Although logistically and technically challenging, respiratory and BAC studies provide access to a rarely studied immunological compartment and invaluable insights into mycobactericidal immunity at the site of infection. Early innate and adaptive protective immune mechanisms can be assessed in BACs from healthy aerogenically M.tb–exposed persons. Assessments of the impact of inhaled particulate matter (e.g., from tobacco smoke or indoor or outdoor air pollution) on antimycobacterial immune cell functions and of the induction of protective effects from inhaled TB vaccines represent other important areas in which respiratory immune cell studies may prove indispensable. However, given the logistical drawbacks of bronchoscopy, alternative approaches to assessing vaccine-induced antigen-specific lung mucosal immunity (e.g., via induced sputum, exhaled breath condensate, or nasal washings) are needed.

We believe that research into lung immunity may one day explain how respiratory epithelial cells regulate immune responses and execute antimycobacterial effector functions in the alveolar microenvironment. Several other important questions including whether local pulmonary homeostatic immune mechanisms (17) contribute to the attenuation of M.tb-specific host immunity, and whether regulatory T cells may be responsible for increased susceptibility to M.tb, are likely to be answerable only through human lung immunity research.
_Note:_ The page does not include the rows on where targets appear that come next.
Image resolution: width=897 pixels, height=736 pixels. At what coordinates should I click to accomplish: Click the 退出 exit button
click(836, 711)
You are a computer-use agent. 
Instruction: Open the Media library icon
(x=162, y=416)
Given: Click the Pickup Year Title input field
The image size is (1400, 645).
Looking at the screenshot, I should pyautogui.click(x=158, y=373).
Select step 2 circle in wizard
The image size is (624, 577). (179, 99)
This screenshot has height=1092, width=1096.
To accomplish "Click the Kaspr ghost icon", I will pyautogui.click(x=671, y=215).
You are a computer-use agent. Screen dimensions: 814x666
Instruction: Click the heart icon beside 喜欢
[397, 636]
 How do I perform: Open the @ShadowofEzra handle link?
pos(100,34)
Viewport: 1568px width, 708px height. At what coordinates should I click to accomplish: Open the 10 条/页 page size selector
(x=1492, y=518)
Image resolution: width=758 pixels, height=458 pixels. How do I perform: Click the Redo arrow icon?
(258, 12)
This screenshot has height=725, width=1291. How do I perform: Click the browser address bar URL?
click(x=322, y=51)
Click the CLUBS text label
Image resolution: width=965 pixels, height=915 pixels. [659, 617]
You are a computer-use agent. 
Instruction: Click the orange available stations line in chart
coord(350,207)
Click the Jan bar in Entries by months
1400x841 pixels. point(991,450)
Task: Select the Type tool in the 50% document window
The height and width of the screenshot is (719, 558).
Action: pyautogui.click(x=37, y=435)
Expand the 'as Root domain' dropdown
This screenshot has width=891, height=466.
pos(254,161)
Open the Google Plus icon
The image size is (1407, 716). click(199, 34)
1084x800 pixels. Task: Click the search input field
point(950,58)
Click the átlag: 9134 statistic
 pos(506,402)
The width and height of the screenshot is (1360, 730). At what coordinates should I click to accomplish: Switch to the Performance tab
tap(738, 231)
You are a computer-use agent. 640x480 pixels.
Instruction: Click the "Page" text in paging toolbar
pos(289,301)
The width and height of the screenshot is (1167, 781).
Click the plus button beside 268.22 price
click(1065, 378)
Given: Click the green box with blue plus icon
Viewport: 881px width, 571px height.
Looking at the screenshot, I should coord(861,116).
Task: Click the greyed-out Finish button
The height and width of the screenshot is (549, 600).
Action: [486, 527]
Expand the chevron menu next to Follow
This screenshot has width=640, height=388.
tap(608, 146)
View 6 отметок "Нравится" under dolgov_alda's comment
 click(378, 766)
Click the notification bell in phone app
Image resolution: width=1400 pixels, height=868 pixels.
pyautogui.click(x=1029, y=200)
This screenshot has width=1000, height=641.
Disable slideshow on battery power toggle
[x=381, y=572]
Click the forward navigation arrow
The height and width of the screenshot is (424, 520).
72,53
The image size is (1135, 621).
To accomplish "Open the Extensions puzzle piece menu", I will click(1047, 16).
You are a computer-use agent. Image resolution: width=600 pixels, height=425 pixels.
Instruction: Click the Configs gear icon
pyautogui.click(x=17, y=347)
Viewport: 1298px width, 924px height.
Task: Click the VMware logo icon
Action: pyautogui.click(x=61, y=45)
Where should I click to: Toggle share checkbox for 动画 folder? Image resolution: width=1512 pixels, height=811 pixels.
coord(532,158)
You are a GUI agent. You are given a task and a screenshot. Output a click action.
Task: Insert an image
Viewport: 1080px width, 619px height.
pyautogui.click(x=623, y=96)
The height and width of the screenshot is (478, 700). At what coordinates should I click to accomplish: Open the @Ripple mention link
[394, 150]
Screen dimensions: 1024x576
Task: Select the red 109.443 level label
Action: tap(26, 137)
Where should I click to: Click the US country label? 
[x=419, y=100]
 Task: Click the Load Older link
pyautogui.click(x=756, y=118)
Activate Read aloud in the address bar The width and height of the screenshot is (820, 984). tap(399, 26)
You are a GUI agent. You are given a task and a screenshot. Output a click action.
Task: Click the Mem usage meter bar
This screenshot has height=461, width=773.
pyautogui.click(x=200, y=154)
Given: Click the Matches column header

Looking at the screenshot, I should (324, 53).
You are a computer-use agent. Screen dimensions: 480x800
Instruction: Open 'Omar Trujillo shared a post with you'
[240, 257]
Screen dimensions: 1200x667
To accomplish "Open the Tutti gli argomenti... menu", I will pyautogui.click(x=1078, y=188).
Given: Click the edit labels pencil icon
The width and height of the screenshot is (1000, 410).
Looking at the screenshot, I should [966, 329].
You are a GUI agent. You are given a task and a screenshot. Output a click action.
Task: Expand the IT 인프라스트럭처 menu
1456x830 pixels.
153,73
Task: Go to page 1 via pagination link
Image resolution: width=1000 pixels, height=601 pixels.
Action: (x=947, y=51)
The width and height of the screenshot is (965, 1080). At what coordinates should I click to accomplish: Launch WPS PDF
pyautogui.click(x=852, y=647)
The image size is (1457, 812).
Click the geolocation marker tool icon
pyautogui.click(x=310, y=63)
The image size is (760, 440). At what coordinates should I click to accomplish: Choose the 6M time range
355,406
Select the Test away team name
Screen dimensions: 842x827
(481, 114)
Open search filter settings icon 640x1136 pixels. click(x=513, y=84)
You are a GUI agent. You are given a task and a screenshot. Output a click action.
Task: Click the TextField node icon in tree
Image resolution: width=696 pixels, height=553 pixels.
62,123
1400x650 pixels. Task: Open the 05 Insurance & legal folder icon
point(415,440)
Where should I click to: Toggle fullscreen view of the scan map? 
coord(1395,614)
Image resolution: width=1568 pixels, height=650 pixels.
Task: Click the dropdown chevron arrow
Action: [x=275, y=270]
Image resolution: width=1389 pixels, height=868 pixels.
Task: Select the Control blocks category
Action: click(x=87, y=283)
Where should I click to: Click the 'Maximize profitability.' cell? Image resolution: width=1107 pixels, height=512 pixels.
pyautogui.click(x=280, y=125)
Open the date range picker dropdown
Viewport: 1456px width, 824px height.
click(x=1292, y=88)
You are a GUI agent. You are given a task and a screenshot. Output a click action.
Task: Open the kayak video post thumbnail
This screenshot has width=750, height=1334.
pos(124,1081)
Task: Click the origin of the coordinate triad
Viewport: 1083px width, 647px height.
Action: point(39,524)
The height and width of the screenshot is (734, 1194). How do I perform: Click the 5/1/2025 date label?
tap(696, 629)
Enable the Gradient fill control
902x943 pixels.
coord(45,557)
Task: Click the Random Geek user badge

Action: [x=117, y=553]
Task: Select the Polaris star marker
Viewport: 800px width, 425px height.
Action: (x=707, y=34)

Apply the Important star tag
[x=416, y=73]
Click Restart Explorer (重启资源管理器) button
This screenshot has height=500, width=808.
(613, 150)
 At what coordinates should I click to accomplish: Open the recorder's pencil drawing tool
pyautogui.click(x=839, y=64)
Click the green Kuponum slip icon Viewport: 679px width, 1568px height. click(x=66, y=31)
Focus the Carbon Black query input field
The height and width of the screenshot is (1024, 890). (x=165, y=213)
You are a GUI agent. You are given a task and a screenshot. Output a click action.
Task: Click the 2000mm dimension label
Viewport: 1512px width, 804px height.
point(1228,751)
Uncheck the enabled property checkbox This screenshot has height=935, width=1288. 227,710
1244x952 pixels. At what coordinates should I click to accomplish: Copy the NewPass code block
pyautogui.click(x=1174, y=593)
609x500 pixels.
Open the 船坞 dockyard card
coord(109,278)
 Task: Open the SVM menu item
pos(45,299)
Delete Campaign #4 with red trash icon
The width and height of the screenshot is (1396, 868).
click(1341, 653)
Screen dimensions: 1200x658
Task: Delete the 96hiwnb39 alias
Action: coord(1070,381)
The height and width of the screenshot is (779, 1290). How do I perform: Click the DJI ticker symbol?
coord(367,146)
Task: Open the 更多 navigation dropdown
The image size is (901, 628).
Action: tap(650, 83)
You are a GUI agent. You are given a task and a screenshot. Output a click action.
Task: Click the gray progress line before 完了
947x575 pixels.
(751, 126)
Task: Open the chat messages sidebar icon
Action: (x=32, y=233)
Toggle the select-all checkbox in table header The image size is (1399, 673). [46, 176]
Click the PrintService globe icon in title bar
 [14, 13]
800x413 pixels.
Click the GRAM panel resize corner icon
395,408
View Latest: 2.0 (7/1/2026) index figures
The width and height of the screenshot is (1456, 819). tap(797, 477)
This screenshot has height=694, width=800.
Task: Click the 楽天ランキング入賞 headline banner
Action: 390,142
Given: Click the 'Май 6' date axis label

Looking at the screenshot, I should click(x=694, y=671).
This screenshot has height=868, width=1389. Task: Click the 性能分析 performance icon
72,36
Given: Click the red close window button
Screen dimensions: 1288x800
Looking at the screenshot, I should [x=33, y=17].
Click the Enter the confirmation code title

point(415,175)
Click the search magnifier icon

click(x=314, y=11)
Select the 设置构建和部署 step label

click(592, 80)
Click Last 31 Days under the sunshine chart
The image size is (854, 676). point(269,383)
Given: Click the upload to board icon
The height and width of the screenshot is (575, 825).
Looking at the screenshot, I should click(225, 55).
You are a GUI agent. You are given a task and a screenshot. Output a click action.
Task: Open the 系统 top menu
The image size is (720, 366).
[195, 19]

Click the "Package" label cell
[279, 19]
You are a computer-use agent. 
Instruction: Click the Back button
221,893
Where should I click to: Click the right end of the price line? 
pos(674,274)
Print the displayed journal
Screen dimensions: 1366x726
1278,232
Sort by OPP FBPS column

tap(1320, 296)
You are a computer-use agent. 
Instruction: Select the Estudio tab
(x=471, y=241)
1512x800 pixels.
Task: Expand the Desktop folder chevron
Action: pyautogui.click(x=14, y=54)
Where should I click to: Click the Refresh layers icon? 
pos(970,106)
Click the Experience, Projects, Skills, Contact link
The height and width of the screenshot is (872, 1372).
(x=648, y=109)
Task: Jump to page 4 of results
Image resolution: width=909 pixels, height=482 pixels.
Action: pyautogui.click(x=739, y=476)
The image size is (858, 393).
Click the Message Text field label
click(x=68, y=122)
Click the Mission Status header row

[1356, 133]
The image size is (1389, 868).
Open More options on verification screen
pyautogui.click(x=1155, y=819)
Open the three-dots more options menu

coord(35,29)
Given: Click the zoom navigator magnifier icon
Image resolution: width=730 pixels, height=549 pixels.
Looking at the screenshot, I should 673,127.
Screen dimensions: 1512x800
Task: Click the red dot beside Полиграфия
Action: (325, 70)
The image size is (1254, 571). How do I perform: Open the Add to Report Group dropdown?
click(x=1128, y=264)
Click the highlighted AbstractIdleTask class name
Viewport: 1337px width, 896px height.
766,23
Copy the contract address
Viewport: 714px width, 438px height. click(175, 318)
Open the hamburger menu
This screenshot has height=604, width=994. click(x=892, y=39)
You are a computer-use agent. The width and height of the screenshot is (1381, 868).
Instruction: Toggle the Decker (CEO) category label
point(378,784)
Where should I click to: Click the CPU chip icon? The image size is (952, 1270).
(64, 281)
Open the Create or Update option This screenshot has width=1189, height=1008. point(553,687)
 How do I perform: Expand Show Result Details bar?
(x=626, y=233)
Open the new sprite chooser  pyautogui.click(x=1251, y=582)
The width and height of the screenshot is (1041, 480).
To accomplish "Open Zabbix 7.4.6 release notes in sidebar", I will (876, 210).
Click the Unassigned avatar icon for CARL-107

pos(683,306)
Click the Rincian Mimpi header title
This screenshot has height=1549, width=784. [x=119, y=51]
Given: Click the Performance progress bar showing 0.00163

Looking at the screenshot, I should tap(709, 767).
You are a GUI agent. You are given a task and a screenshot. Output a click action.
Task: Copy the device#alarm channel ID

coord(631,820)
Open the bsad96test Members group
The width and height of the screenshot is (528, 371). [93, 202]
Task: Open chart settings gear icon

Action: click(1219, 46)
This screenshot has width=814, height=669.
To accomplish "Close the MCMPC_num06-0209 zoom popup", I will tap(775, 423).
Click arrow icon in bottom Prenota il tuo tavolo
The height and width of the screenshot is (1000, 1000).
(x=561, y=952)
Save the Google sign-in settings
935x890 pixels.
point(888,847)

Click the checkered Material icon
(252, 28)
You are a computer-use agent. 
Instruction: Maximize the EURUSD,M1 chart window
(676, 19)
A greater focus on the lung compartment, including the use of systems biology approaches, will likely yield interesting answers to some of these crucial questions. The notion that lung cell studies may be unnecessary because BACs derive ultimately from the blood compartment, however, is a dangerous oversimplification.

Supported by 1R21ES016928-02 and ES005022 (S.K.S.) and by an MRC Career Development Award, an NRF/SARChI award, the EDCTP, and the European Commission (EU-FP7) (K.D.).

Originally Published in Press as DOI: 10.1164/rccm.201006-0963PP on November 12, 2010

Author Disclosure: None of the authors has a financial relationship with a commercial entity that has an interest in the subject of this manuscript.